> [Exercise]:
Below are the records; extract from them the line containing "You are a computer-use agent." to the line containing "The width and", both lines included, exactly and with no pictures.

○ ○ ○ ○ ○ ○ ○

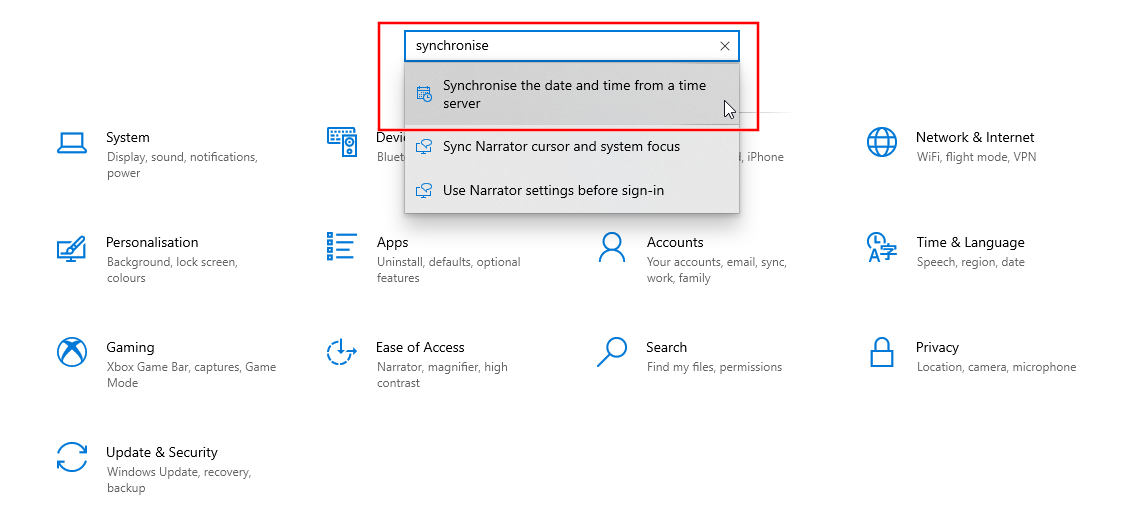Open the Accounts person icon
Screen dimensions: 1146x521
[x=611, y=247]
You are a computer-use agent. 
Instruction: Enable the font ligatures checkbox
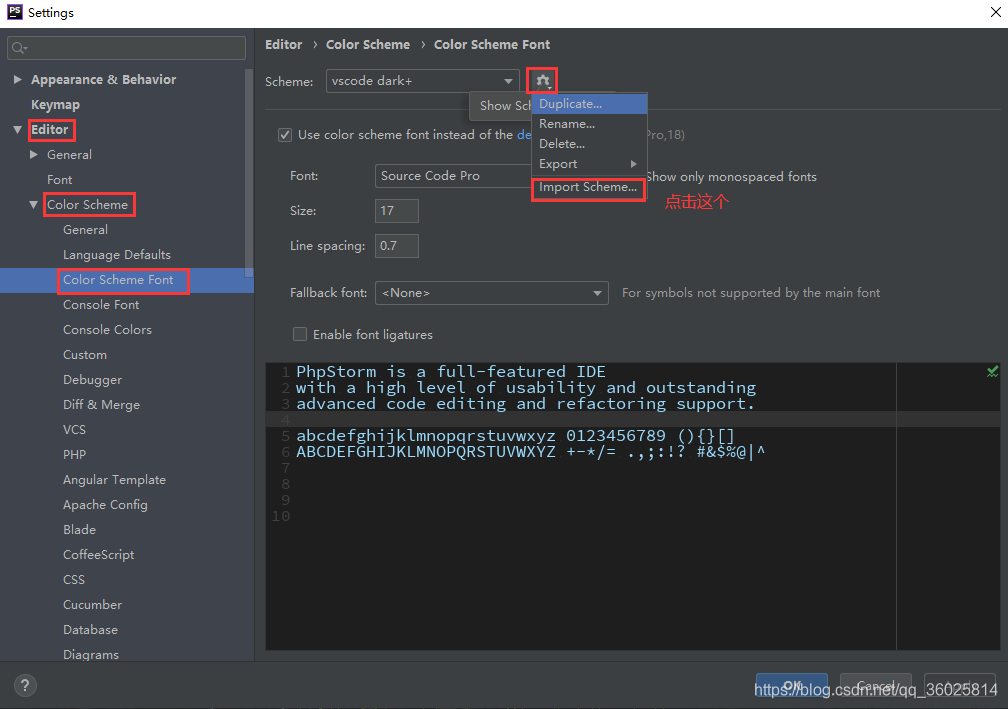point(300,334)
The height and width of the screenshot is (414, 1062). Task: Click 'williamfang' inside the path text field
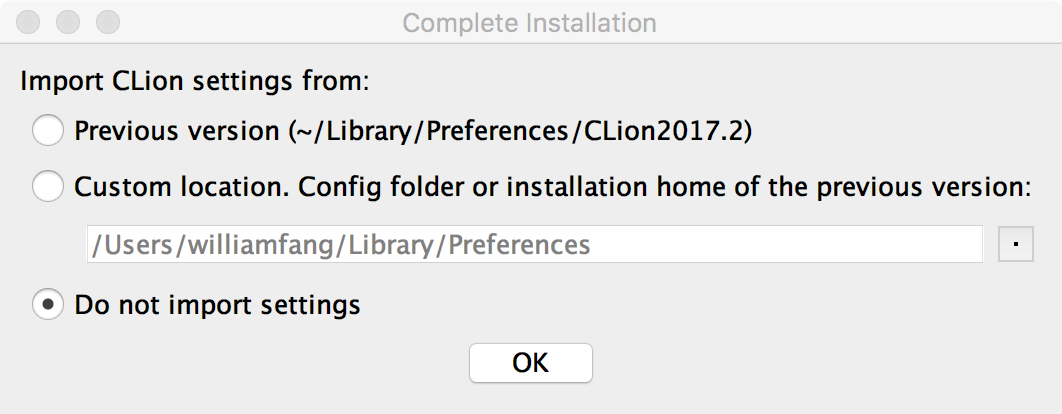pyautogui.click(x=261, y=245)
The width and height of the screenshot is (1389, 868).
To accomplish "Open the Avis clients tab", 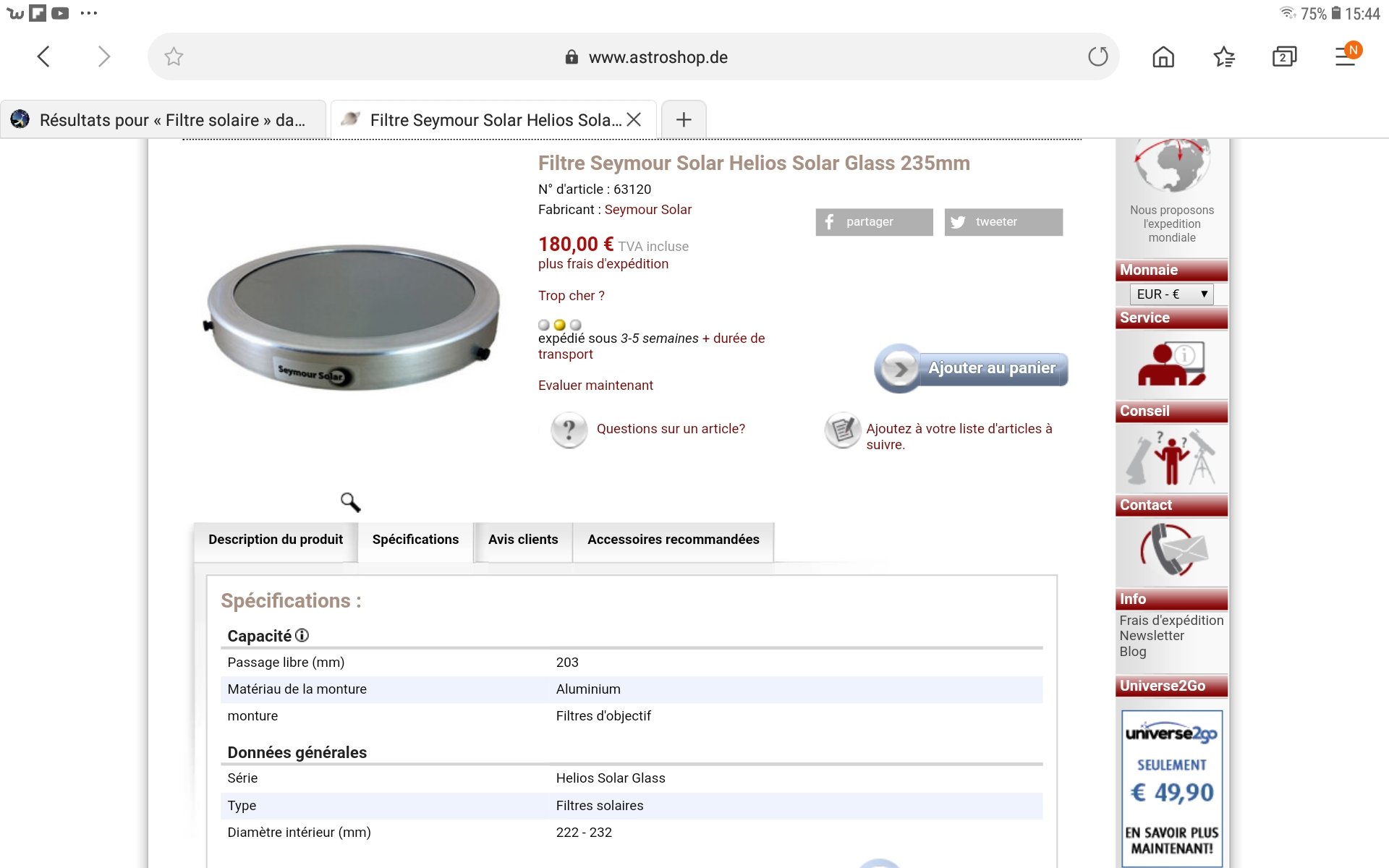I will 523,540.
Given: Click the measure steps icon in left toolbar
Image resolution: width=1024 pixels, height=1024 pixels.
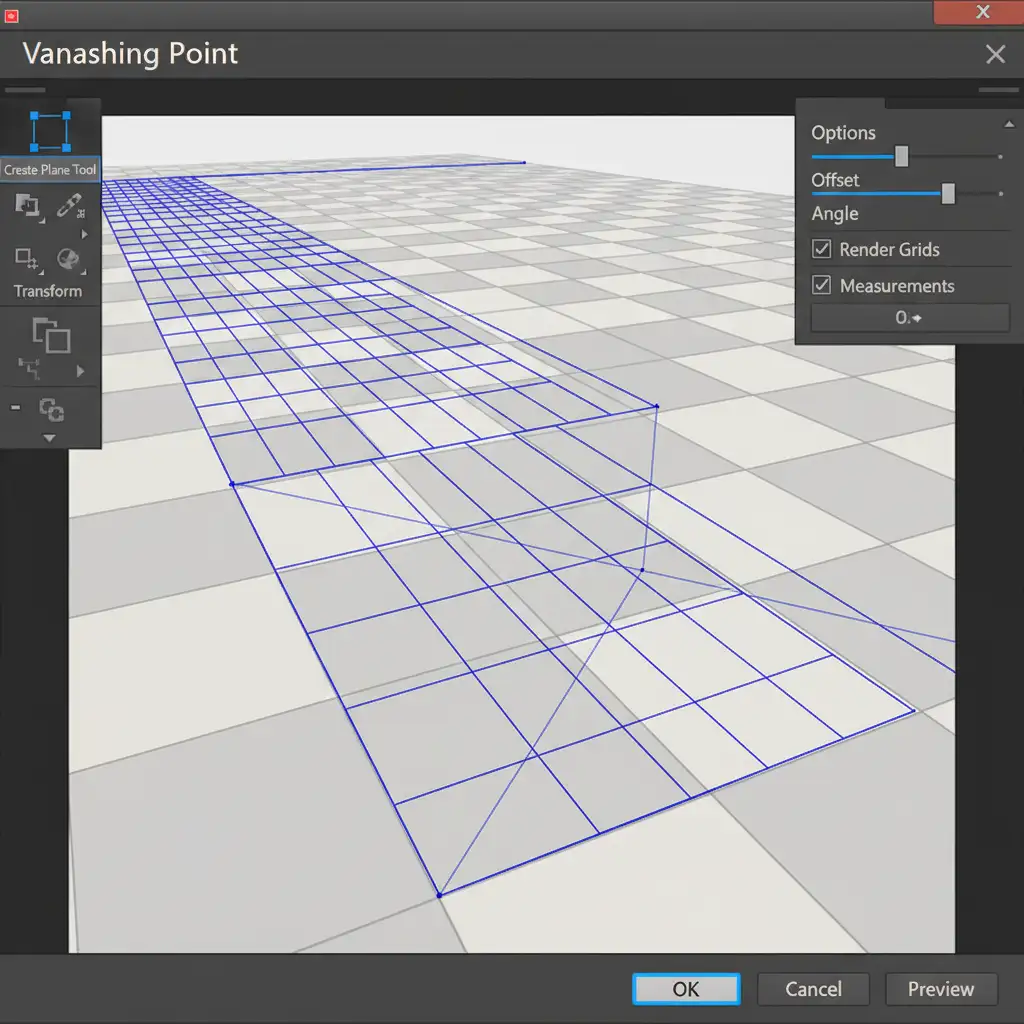Looking at the screenshot, I should 28,371.
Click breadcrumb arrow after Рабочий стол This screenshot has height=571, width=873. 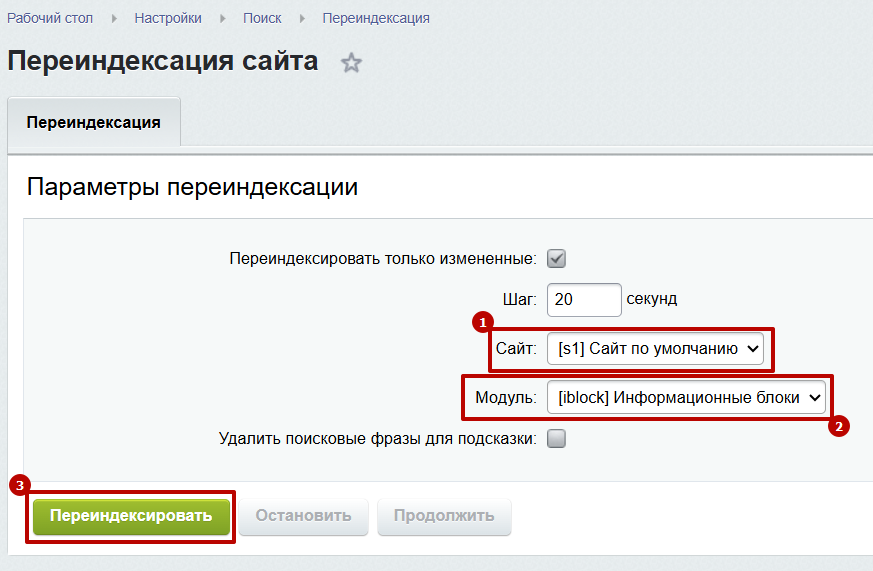[114, 19]
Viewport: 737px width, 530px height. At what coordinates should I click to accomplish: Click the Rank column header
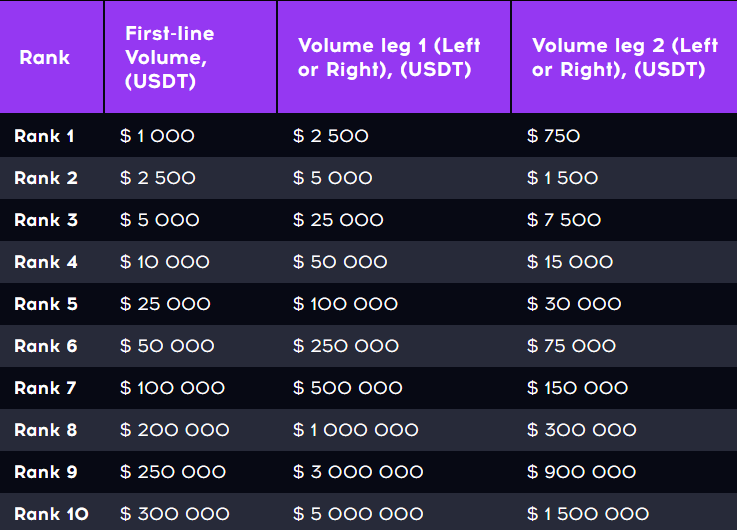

○ ○ ○ ○ ○ ○ ○

> [Written response]:
You are a computer-use agent. 
Instruction: Enable the font ligatures checkbox
point(300,334)
The height and width of the screenshot is (414, 1062). Task: Click 'williamfang' inside the path text field
pyautogui.click(x=261, y=245)
The width and height of the screenshot is (1389, 868).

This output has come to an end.